**** Provided information ****
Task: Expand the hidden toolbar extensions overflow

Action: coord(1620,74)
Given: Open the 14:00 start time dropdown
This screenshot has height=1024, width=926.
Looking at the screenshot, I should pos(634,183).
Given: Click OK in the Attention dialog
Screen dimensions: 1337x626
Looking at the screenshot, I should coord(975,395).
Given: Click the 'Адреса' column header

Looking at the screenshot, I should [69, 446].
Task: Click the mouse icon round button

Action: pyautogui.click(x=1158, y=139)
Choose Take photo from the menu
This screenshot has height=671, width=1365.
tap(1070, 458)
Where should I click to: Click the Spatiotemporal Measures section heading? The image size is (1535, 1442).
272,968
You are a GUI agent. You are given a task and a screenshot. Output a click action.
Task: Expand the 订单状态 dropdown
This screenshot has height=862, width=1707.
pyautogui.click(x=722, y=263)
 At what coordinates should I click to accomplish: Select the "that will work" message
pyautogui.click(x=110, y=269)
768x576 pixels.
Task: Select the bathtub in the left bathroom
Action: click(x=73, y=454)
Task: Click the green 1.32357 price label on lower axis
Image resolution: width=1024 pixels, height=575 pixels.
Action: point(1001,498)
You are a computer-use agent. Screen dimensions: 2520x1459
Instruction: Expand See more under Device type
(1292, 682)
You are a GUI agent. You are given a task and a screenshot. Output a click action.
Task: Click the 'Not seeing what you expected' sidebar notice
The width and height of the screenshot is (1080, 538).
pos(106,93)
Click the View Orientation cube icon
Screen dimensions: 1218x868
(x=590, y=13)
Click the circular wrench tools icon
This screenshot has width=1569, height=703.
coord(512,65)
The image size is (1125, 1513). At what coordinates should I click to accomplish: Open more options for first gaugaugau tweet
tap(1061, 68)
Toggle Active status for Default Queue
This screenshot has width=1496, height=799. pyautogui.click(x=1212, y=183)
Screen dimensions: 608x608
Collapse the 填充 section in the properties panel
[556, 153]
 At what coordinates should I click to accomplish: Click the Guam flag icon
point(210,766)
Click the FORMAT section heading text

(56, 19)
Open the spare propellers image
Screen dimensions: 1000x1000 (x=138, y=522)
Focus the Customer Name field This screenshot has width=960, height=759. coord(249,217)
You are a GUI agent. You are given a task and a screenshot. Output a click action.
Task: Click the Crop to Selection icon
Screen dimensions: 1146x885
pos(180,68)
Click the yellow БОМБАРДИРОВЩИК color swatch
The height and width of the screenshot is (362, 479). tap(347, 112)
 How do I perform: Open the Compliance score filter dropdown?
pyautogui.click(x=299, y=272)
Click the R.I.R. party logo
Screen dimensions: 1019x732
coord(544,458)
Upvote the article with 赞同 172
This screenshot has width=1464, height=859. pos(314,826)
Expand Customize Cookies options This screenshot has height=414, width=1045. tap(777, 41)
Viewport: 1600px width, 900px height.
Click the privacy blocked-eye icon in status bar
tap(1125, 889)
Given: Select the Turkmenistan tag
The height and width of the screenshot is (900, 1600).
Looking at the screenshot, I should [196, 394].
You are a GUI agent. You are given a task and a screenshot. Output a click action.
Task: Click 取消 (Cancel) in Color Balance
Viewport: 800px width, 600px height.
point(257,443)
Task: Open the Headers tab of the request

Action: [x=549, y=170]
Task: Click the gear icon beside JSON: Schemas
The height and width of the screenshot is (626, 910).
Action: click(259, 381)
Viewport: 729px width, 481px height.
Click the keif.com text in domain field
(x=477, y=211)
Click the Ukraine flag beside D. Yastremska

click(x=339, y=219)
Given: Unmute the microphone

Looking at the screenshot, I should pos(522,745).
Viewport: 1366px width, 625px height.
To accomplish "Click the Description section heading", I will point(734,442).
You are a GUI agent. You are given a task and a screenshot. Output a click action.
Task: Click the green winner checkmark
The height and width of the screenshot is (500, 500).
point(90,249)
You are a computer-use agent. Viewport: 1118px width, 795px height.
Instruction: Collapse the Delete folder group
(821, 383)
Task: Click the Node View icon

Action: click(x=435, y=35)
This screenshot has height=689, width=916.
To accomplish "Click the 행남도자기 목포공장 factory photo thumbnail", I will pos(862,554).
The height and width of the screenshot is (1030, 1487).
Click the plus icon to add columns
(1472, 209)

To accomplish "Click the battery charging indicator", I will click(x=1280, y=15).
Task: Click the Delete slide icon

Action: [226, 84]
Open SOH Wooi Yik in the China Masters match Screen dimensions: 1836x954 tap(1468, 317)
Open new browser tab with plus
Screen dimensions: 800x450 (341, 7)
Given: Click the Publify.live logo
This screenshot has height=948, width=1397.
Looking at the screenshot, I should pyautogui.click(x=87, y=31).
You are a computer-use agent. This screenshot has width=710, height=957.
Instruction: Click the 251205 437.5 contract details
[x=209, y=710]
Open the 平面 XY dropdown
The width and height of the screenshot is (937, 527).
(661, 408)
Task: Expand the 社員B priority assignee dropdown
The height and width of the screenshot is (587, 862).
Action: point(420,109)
****
Exercise goal: Repeat, exactly as they stand, the line that contains "Task: Expand the 社員B" and all the lines after it in the data above.

Output:
Task: Expand the 社員B priority assignee dropdown
The height and width of the screenshot is (587, 862).
Action: point(420,109)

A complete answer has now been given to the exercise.